Cette décision contrecarre la volonté du maire écologiste de Lyon, Grégory Doucet, qui réclamait l'interdiction de l'événement en raison de "risques avérés de troubles à l'ordre public". La famille de Quentin Deranque ne participera pas non plus à l'événement, appelant au calme. L'avocat de la famille, Me Bastien Brajon, a appelé sur BFMTV à un rassemblement "sans expression politique".
Dans ce climat très tendu, le président du Rassemblement national Jordan Bardella, toujours en quête de dédiabolisation de son parti, a recommandé vendredi à ses cadres de ne pas se rendre aux hommages ni d'y associer le Rassemblement national. Dans une lettre consultée par l'AFP, il a souligné que les organisateurs sont "multiples, incertains".
LFI est attaquée par ses adversaires, un assistant de son député Raphaël Arnault ayant été mis en examen pour "complicité" dans l'agression mortelle du jeune homme. Ce collaborateur, Jacques-Elie Favrot, 25 ans, a été placé en détention provisoire.
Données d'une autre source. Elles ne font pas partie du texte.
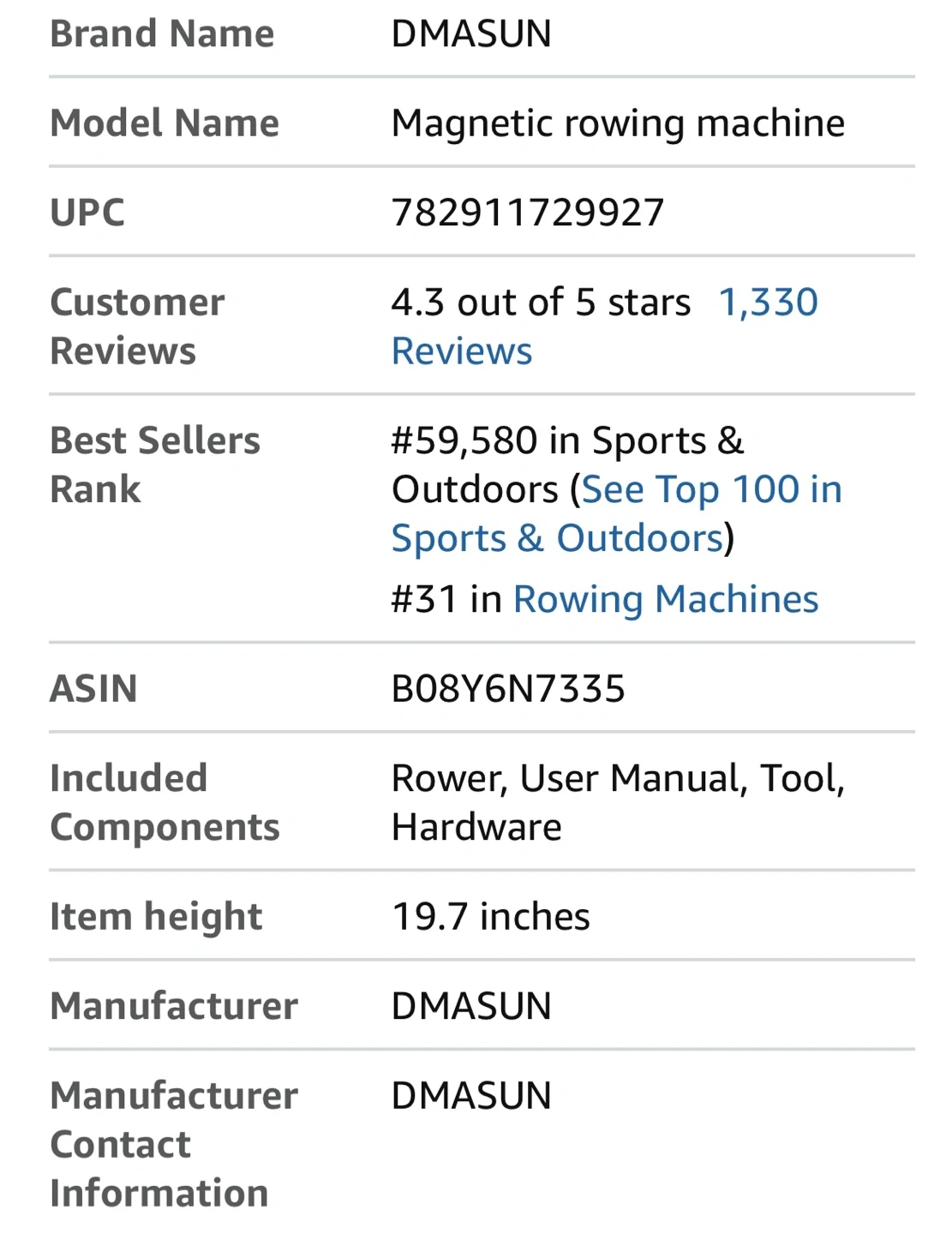The image size is (952, 1234).
Task: Click the 19.7 inches height value
Action: click(x=490, y=917)
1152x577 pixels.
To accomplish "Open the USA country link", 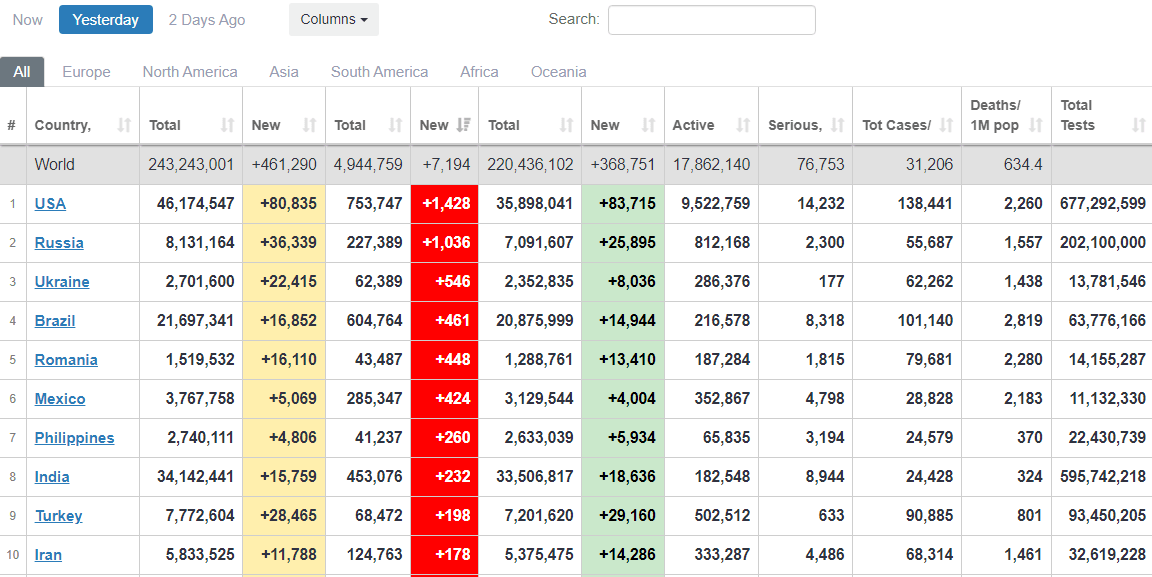I will pos(50,204).
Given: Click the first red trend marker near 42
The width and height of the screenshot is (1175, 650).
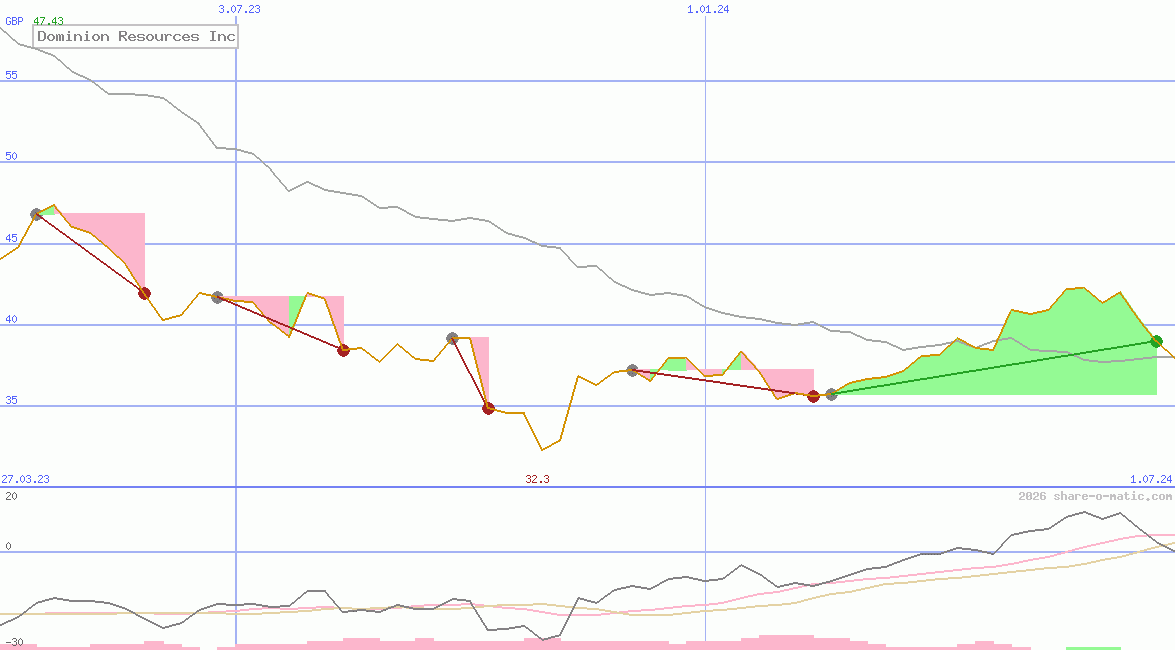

Le chef retenu à son encontre confirme qu'il "n'a pas donné de coups directs susceptibles d'avoir causé le décès", a réagi son avocat, Me Bertrand Sayn.
Six autres hommes soupçonnés d'avoir frappé à mort le militant nationaliste, en marge d'une conférence de l'eurodéputée LFI Rima Hassan alors qu'il assurait la sécurité des militantes identitaires de Némésis, ont été mis en examen pour "homicide volontaire". Sur RTL, M. Nuñez a déclaré avec certitude ne pas croire au guet-apens, y voyant "une rixe entre deux groupes qui s'est terminée par un homicide volontaire par un lynchage qui est absolument abominable".